Compared to all the the producer and director have to worry about, my job as an actor is relatively easy. The set has been prepared by skilled workers who have spent literally hundreds of man-hours on it. Once I’ve got my costume and makeup, all I have to do is walk onto it, hit my mark, do my actions, and nail my lines.
In one scene today I have some actions and speak some lines. In another I’m assigned to sit silently in a corner like a glorified set dressing while others play out the scene. Yet little things like that can have a big impact in the course of telling a story.
Frankly I’m being spoiled to a certain extent. First of all everyone is unfailingly deferential to me. (Can I bring you a bottle of water, Mr. Polycarp?) I have my own private dressing room (when I lock the restroom door! Ha ha.). I pretty well have the run of the place (although there aren’t many places to go), but there is always some member of the staff charged to know where I am. (Common message on the com: “Does anyone have eyes on Polycarp?”) And when it is time for me to go on to the set, I am accompanied on the walk by a production assistant in radio contact with the directorial staff.

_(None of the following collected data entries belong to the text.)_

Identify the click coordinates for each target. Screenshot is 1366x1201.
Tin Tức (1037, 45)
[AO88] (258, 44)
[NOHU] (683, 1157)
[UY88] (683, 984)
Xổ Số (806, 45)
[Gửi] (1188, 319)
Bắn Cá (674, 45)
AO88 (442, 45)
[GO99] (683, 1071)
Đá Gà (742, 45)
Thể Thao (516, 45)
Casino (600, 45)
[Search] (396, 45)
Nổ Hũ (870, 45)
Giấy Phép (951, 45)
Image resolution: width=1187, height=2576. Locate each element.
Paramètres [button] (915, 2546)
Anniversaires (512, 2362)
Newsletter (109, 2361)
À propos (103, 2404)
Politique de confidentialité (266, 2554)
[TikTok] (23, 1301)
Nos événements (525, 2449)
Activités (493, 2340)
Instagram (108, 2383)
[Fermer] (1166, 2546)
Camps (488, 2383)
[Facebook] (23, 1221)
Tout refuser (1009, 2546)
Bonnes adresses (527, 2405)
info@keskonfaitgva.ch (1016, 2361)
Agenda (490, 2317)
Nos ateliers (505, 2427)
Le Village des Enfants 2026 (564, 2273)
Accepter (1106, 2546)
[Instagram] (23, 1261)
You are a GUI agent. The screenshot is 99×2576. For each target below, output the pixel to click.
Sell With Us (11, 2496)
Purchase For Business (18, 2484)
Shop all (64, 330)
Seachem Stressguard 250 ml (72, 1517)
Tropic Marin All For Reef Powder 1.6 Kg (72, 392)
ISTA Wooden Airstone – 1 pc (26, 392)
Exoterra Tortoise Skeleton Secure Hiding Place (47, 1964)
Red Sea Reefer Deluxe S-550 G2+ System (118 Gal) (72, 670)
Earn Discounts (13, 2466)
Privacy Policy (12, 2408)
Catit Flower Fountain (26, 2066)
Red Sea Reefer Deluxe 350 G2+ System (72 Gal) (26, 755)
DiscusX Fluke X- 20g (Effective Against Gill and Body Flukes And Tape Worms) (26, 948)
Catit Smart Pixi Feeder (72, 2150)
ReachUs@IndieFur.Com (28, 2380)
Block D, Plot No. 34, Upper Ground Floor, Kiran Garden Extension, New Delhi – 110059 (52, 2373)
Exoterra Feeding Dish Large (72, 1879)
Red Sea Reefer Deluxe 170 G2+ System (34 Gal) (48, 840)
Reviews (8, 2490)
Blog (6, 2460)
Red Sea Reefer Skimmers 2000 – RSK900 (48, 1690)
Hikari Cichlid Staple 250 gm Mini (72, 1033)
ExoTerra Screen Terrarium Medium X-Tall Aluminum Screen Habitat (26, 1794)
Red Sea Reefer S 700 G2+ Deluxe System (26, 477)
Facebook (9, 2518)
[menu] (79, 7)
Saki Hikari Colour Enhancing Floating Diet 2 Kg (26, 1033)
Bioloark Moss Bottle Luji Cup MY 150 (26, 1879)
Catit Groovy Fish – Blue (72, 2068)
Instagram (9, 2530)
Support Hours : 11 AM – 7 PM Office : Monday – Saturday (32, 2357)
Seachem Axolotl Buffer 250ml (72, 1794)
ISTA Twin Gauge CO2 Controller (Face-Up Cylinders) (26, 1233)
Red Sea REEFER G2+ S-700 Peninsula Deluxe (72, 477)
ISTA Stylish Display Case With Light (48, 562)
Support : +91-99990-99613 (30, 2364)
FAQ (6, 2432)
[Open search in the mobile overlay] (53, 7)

So, do I feel like a star? Do I feel special? Do I like it? Yes, I admit that I do.
And I also feel like a servant. I am led here and led there; given what to say; given actions to perform; and when I am finished, told to stand by until the next time I am called. For now it has pleased the Lord to put my time and my talents at the service of this motion picture and the people who are making it. They have been very, very kind to me, but it’s not about me. This film is not being made for my benefit or my glory, or that of anyone else among us. For me, to be a part of this is to be part of a living parable of what it means to be a servant of Jesus Christ.
Two scenes were scrubbed today, including the pickup shot for the scroll shop scene. I don’t know when it will be re-scheduled. It’s not my business to know. It’s only my business to be ready for it when it is.
Top: Polycarp at his desk (screenshot). Above Left: Executive Producer Jerry Henline with Production Manager David Cook, logistical genius who is responsible for much of the organizational success of the Polycarp shoot. Above Right: (L-R) Director of Photography Jonathan Hedrick with Camera Dept. members Alex Lerma, John-Clay Burnett, Seth Rice, and John Calhoun. These talented and highly trained young Christian men have only begun to make their impact on cinema.
*This is the fifth anniversary of the filming of the award winning Christian film Polycarp in which I play the title character. The experience of making that film proved to be far more momentous and impactful in my life than I ever anticipated. To celebrate this anniversary I am re-publishing my diary from those days which I wrote on the back of the daily sides.